Stye (hordeolum) and chalazion (meibomian cyst)

Lumps either in or along the edge of an eyelid could be either a stye or chalazion. Styes are small red sores or tender lumps that are infective in origin and are classed as:

  • External: beginning at the base of eyelash, resembling a pimple, usually caused by infection of the hair follicle;
  • Internal: inside the eye lid, usually caused by infection of the meibomian gland​18–20​.
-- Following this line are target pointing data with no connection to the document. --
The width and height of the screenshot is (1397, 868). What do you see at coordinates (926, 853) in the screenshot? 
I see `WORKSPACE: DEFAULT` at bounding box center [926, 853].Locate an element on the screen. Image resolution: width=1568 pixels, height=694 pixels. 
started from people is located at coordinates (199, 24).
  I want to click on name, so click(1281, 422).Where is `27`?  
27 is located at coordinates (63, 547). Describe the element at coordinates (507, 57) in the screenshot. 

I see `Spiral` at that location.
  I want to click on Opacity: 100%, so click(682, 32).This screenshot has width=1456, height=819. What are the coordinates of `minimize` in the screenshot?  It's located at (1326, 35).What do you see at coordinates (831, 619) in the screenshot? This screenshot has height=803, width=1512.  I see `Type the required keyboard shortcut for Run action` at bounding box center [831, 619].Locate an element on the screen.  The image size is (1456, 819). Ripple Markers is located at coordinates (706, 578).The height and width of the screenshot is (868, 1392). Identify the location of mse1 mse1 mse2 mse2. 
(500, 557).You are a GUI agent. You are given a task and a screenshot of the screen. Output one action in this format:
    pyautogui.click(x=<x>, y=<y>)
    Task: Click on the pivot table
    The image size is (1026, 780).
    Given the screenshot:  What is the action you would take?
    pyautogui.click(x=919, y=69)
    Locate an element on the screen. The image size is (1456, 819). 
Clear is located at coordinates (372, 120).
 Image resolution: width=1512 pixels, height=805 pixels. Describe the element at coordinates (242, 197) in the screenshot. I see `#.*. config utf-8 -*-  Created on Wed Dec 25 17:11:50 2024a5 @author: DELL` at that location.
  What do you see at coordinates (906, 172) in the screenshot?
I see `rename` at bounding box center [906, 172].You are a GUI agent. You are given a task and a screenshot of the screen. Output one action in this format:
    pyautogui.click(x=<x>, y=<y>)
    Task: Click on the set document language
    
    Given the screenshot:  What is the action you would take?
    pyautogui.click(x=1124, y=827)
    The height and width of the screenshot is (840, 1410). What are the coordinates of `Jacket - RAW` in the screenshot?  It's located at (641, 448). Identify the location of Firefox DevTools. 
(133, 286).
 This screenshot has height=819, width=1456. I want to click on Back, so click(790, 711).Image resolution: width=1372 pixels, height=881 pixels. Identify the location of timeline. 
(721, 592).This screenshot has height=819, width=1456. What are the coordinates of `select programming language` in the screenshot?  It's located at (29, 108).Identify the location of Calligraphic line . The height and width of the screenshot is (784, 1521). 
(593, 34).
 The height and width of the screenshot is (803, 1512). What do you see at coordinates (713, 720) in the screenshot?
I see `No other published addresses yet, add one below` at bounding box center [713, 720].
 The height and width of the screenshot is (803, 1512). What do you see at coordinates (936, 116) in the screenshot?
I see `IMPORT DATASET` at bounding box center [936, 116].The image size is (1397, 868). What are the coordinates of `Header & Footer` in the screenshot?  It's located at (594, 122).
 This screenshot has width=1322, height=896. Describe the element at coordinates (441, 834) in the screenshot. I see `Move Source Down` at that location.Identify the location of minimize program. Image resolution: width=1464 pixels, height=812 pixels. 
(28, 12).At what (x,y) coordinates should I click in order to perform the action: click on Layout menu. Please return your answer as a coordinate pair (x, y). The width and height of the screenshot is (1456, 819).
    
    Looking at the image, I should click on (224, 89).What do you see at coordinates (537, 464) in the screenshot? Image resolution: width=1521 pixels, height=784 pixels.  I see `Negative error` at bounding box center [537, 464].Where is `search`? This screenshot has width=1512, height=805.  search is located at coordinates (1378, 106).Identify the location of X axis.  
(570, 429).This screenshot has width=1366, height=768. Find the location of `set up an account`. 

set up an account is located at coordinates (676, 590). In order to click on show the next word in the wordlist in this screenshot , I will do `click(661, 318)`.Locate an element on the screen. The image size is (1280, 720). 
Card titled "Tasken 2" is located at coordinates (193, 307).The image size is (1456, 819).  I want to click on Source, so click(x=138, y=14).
Chalazion are lumps sized 2–8mm, they are located on the eye lid further away from the lid margin. They can reach a size at which they press on the eye and blur vision​20​. Chalazion usually cause little to no pain at first but can become painful as they enlarge; they are not usually infective in origin​21​. They are more common in adults than children and there is no difference in incidence between sexes and races, although the exact incidence is unknown​18​. Chalazion may develop from an internal stye, and both can be associated with blepharitis and acne rosacea​18–21​. Both styes and chalazion are usually unilateral with single lumps, occasionally there can be multiple chalazion​22​.

Both styes and chalazion can be differentiated from dacryoadenitis (infection/inflammation of the lacrimal gland, outside upper corner of each eye) and dacryocystitis (infection of the lacrimal sac, lower inner corner) from their location​18​. Typically, styes are self-limiting and spontaneously resolve in five to seven days​18–20​. Chalazion may take up to six months to resolve if the blockage of the gland hardens​18–20​.

Warm compresses (between 40–45°C for up to ten minutes) or hot spoon bathing multiple times a day may can be used to manage symptoms of both styes and chalazion and help drainage​19,21,22​. Chalazion may also benefit from eye-lid massage following application of heat to express the contents​21​. For external styes, plucking of the affected eye lash may assist with drainage​19​. Topical treatments are not routinely required unless the patient develops infective conjunctivitis (see below for treatment)​18,19​. Styes should be referred to the GP if they do not resolve with conservative management, or become very large or painful​19​. Chalazion will need GP referral if not resolved with conservative treatment but should be referred sooner if they become very painful or disrupt vision​21​. Chalazion that reoccur should be referred to a doctor as they may require excision and biopsy​18​

Allergic conjunctivitis

Allergic conjunctivitis is an inflammation of the conjunctiva (the membrane covering the white part of the eye) caused by an allergic reaction. Common allergens include pollen, dust mites, pet dander, mould and chemicals​23,24​. Ocular symptoms of allergic conjunctivitis include red, itchy, and watery eyes (non-purulent), swollen eyelids and a burning sensation​23​. These symptoms are typically bilateral but can be unilateral if the allergen has only come into contact with one eye. 

Seasonal allergic is the most common type of allergic conjunctivitis, accounting for around 90% of cases​24​. Non-ocular symptoms associated with pollen allergies, include sneezing and a runny nose​25​. Those of an atopic or allergic predisposition (around 40% of the population) may be more susceptible to the condition, with around half manifesting allergic symptoms​25​. Some of these patients may develop a chronic form atopic keratoconjunctivitis that can lead to visual impairment​23​

Vernal keratoconjunctivitis is more common and severe in hot arid climates usually affecting boys and resolving after puberty​23​. Symptoms are often worse in spring and more severe. Symptoms include giant papillae on the superior tarsal conjunctiva (the inner lining of the upper eye lid), yellow–white points on the limbus (Horner’s points) or conjunctiva (Trantas dots), lower eyelid creasing (Dennie’s lines), which can assist with diagnosis​23​.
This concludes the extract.